§ **SELECTED PASSAGE**:
'''
Alex Miller (Clojure team)12:03:09

No, paths is about the classpath

Alex Miller (Clojure team)12:03:56

You can use io/resource to read from the classpath though

👍 3
Jim Newton12:03:41

I have a sequence which may be a list or maybe not and may be very long. Is there a way to lazily convert it to a list? I.e. to wrap it with something for which I can easily call first and rest on it?

Jim Newton12:03:35

for example what does (map identity seq) do? does it do what I want? Is there a better way?

delaguardo13:03:21

that will not cover the case of not a sequential object (map identity true) will fail

Jim Newton13:03:23

I do know that the given object is a sequence, that's guaranteed.

delaguardo13:03:27

then map will do what you want

thosmos19:03:28

you might also just do (seq coll) which will change the interface to a seq, or will return nil if it’s not a collection. I think it’s faster than running map over the whole thing.

dharrigan12:03:11

would lazy-seq help here?

Jim Newton13:03:23

WRT lazy-seq I need to do first/`rest` iteration over it. Actually I need to do first/`second`/`(comp rest rest)` iteration over it using loop/`recur` So would much rather it be a list an preferably a lazy list, rather than just a lazy seq.

andy.fingerhut13:03:01

(map identity seq) will return a lazy sequence -- it won't be of type PersistentList, but not sure that is what you are asking for by returning a list.

Jim Newton13:03:47

If I take a step back. Someone might be able to suggest a better alternative. Given a sequence of arbitrary (possibly very long) length, I want to partition the list into consecutive pairs, and possibly a left-over element in case the sequence has odd length. E.g., [1 10 2 20 3 30 4 40 5] -> [[[1 10] [2 20] [3 30] [4 40]] (5)] or [1 10 2 20 3 30 4 40] -> [[[1 10] [2 20] [3 30] [4 40]] ()]

Jim Newton13:03:17

i.e, I don't know until the end whether it was odd or even length

andy.fingerhut13:03:28

There are built-in functions partition and partition-all, one of which I believe can do this with the proper arguments.

andy.fingerhut13:03:48

but it will return a sequence, not a vector as implied by the square brackets in your example return values.

andy.fingerhut13:03:43

user=> (partition-all 2 [1 10 2 20 3 30 4 40 5])
((1 10) (2 20) (3 30) (4 40) (5))
user=> (partition-all 2 [1 10 2 20 3 30 4 40])
((1 10) (2 20) (3 30) (4 40))

andy.fingerhut13:03:12

ah, sorry, I misread your example return values.

Jim Newton13:03:17

so if I use partition how can I know whether the final element has the same length as everything else? Do I need to traverse down that and examine it? I've arranged for my algorithm to directly call reduce on the sequence of pairs.
'''
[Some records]
'''
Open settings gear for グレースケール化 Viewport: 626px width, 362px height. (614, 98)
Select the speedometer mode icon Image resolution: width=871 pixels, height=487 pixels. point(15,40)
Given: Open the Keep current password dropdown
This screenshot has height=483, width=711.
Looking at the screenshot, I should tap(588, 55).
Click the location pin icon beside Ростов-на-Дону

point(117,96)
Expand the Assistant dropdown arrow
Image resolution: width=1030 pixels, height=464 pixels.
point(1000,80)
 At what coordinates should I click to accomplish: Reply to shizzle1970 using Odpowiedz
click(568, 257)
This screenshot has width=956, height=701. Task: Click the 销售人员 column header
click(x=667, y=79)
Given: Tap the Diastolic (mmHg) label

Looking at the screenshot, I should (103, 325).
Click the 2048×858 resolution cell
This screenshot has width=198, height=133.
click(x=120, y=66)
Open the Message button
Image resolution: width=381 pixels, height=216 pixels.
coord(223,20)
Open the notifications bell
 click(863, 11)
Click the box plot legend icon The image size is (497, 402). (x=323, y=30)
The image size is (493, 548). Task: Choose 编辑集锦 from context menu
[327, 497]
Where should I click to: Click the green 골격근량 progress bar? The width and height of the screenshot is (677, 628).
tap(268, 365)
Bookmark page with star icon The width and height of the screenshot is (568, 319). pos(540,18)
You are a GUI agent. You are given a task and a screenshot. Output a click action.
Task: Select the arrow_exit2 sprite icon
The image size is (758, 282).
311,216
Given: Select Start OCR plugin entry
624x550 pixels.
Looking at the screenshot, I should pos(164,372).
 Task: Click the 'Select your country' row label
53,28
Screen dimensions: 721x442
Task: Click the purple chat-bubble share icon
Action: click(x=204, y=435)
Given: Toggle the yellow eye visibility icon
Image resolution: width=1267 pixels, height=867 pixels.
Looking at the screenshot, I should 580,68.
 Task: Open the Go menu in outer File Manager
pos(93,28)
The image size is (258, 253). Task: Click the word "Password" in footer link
'''
§ **REQUIRED ACTIONS**:
A – Answer these questions about the Clojure chat thread on sequences:
(i) According to Alex Miller, what is paths about?
(ii) What type of result does andy.fingerhut say (map identity seq) returns?
(iii) What does thosmos say (seq coll) returns when given something that is not a collection?
B – Write out the passage of the Clojure chat thread between "andy.fingerhut13:03:28" and "30 4 40 5])", inclusive.
C – Extend the Clojure chat thread on partitioning sequences beyond its final message.

§ **EXERCISE RESPONSES**:
A –
(i) The classpath.
(ii) A lazy sequence, not of type PersistentList.
(iii) nil.

B –
andy.fingerhut13:03:28

There are built-in functions partition and partition-all, one of which I believe can do this with the proper arguments.

andy.fingerhut13:03:48

but it will return a sequence, not a vector as implied by the square brackets in your example return values.

andy.fingerhut13:03:43

user=> (partition-all 2 [1 10 2 20 3 30 4 40 5])

C –
andy.fingerhut13:03:27

You are hoping to return a sequential thing with two elements, where the second thing is lazily evaluated, so that it will suddenly traverse the entire input collection to get the last few elements (or an empty sequence) at that point in time?

andy.fingerhut13:03:26

user=> (partition 2 [1 10 2 20 3 30 4 40])
((1 10) (2 20) (3 30) (4 40))
user=> (partition 2 [1 10 2 20 3 30 4 40 5])
((1 10) (2 20) (3 30) (4 40))

Jim Newton13:03:32

no not exactly, I want to get as many pairs as possible and then maybe one more. In my current implementation I just always return a vector of length 2, the first element is a seq of pairs, and the second element is either an empty list or a singleton list.

andy.fingerhut13:03:50

If you don't need to know that last 'odd one out' element at all, partition can return the first sequence you describe.

Jim Newton13:03:10

yes but I need to know if there was a left-over element or not

andy.fingerhut13:03:55

It seems likely that copying and modifying the implementation of partition might enable that.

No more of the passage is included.